I had the honour of attending a wedding banquet of a dear friend of mine recently. Those that know me know I shy away from weddings because 1) I’m not a social butterfly though I can in some situations 2) I find weddings overly done to the point that many brides rather live just for that day than focus on the elements of what makes a good marriage. Having said that, I don’t attend a lot of weddings. This one however warmed my heart.

I have known the bride for a very long time; we are undergrad buddies and I have seen her go through ups and downs. Being in the presence of her big day, her vowing to be there for her husband and vice versa through thick and thin but also witnessing them together for the first time and seeing love in their eyes got me teary.

I could not have been happier for my friend that she has an amazing man by her side to share her life with. As beautiful as her wedding was, her life together with him is what matters and I know she will have a great life ahead.

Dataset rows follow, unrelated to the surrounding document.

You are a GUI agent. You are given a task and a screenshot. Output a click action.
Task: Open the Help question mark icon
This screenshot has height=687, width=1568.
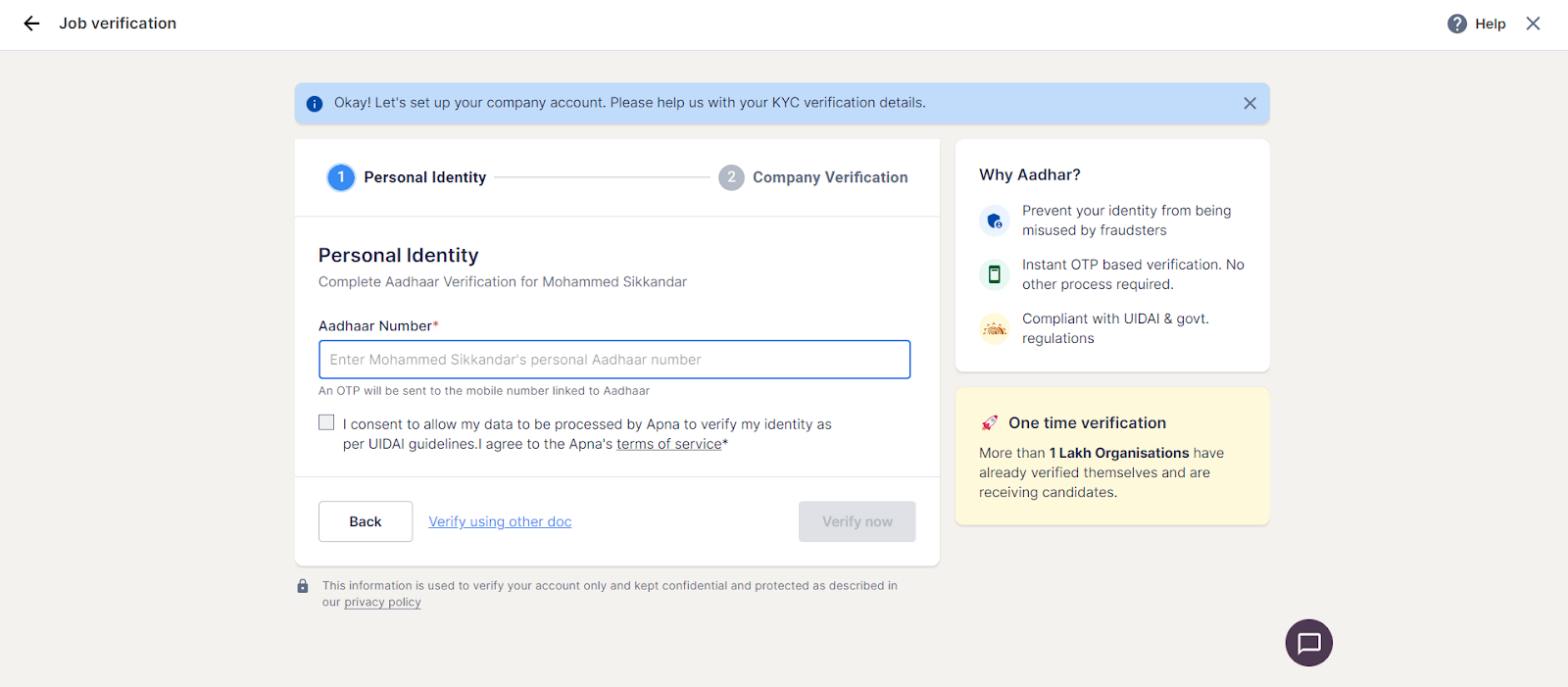(x=1457, y=24)
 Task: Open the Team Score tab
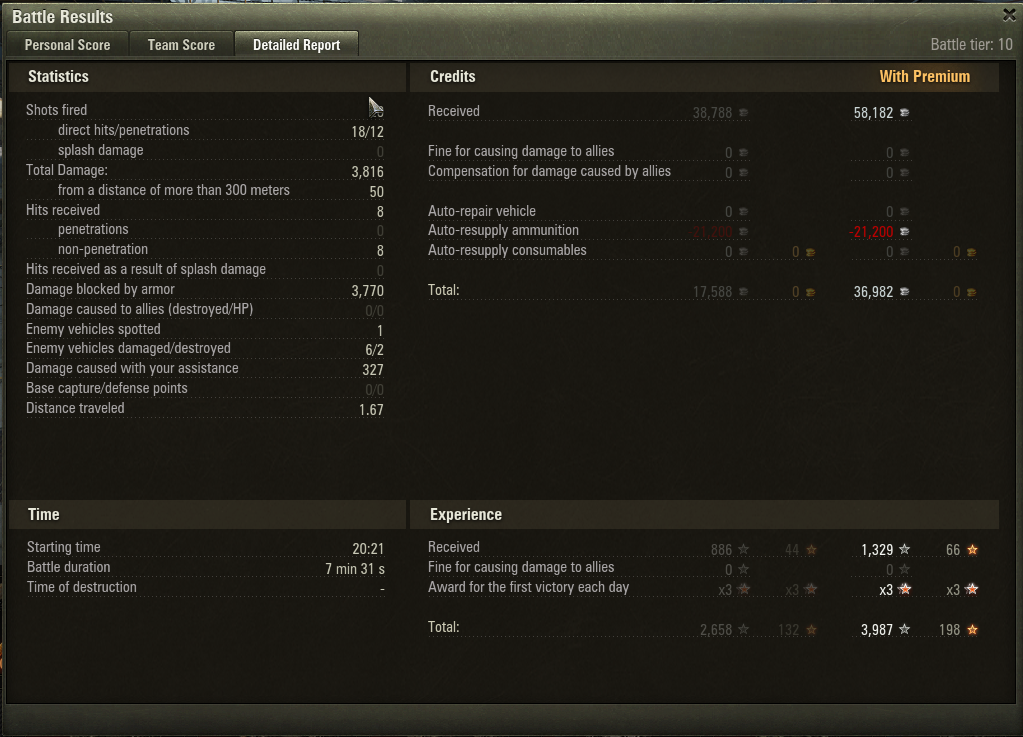[181, 45]
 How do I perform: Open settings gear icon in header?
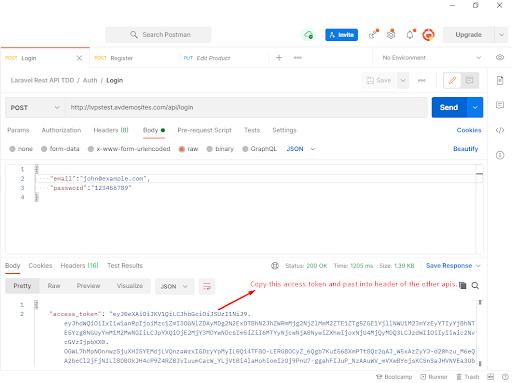pos(391,35)
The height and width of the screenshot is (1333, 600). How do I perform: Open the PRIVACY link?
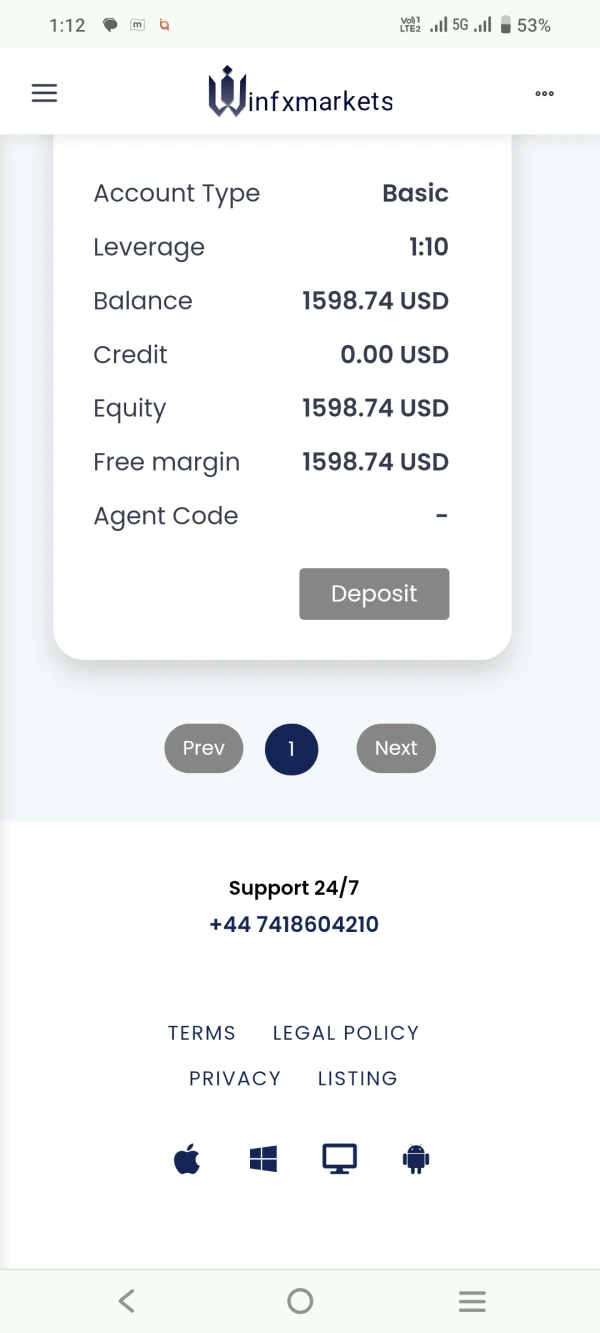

Marriage is beyond the wedding day. That day is special as everyone we love is celebrating it with us. The vows that we take are what we need to remember. The love that we have is what we need to hold in our hearts especially in moments of arguments and differences. We need to always remember that our partner is our best friend and not our enemy even when things aren’t rosy.

Because I didn’t have an elaborate wedding, I had it easier by not getting carried away by the wedding and I could focus on the life ahead of us which is what really matters. Nevertheless, those married or getting married it is essential to keep the love alive in whichever way one can. Here are some of the ways we keep our love strong:

I get up earlier on work days to spend time with my husband over breakfast. He always makes sure I have more than enough books to read, he will download them on my kindle and make sure it is charged. He always gives me advise about Buddhism and introduces me to new writers whether it is on Zen, Mahayana, Chan, Amitabha or Kadampa Buddhism. We listen to each other. He gives me his full attention. There will be no background distraction as in no TV or being on the phone, etc. He will always say how much he appreciates my cooking after every meal I’ve made!

It is very easy to go back into old habits of our single days as in prior to living together or being married. What I mean by that is how a girl takes care of a house is different from how a guy does. This is where as a woman we can choose to accept or be annoyed. But expecting someone else to change just because you like it a certain way is going to drive a man crazy or away.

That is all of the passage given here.